------ Page excerpt ------

I didn't find a lot of books on this topic, but here's one I did find and enjoy. It's called Prayers from the NICU by Jeanna J. Plunkett. It's set up in a journal format, so I liked that because in the early days of having a micro preemie, there wasn't anything I could do- literally when I visited him. I could look at him, and every 3 hours or so I could maybe touch his finger, and then eventually, change his diaper and take his temperature. So, I found this to be a "productive" thing to do and read and write in while I was visiting him. I didn't want to just sit and let my brain wander, so I found that this was good because it focused my thoughts on God. The things the author writes about hit home with me in almost every single chapter. I felt I had found someone who understood what being a NICU mom was like.

------ The data ------

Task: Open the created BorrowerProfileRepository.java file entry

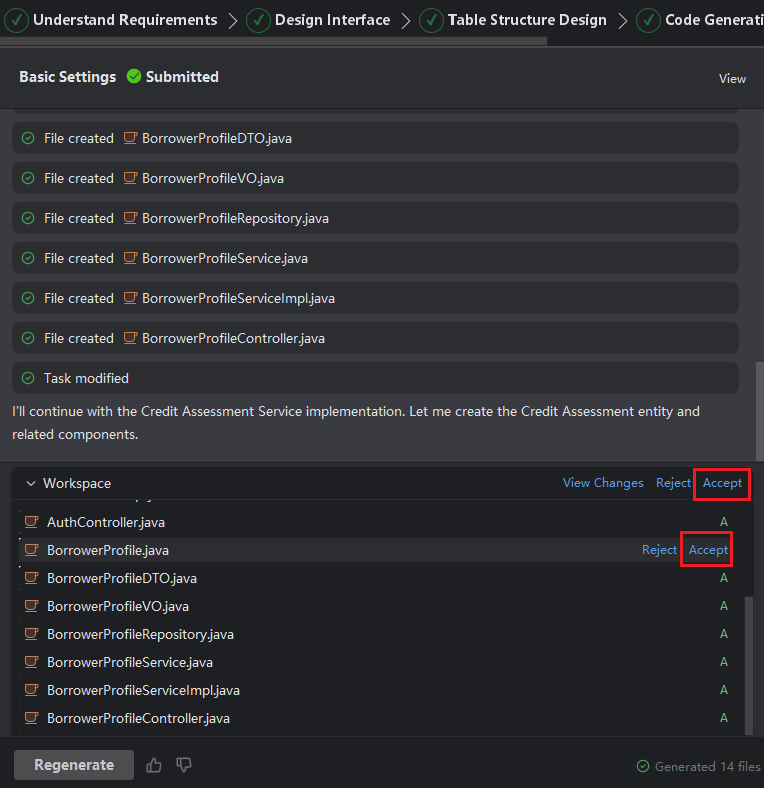Action: coord(235,218)
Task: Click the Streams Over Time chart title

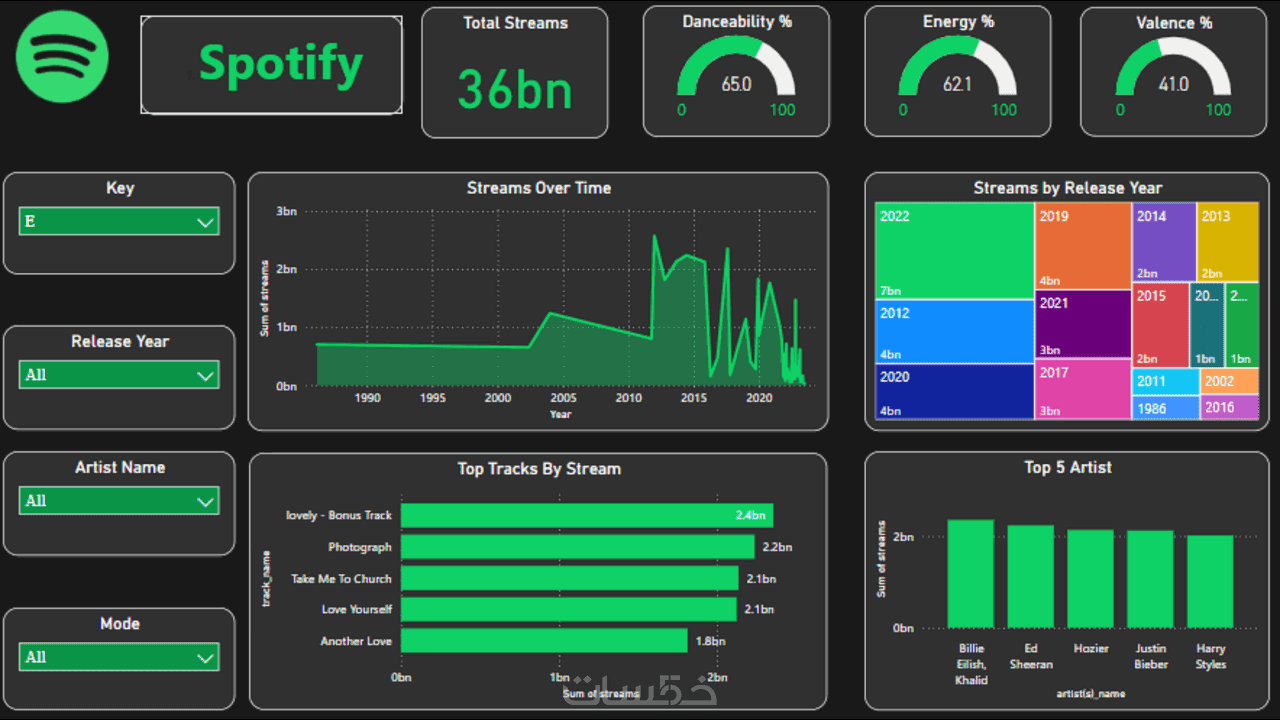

------

▶ Exercise details:
Answer from the passage about the NICU book.
(a) What is the book's title, and who wrote it?
(b) About how often could the writer maybe touch the baby's finger during visits?
(c) On whom did the book focus the writer's thoughts?
The material can be set aside; nothing here depends on it.

▶ Problem solution:
(a) Prayers from the NICU, by Jeanna J. Plunkett
(b) Every 3 hours or so
(c) God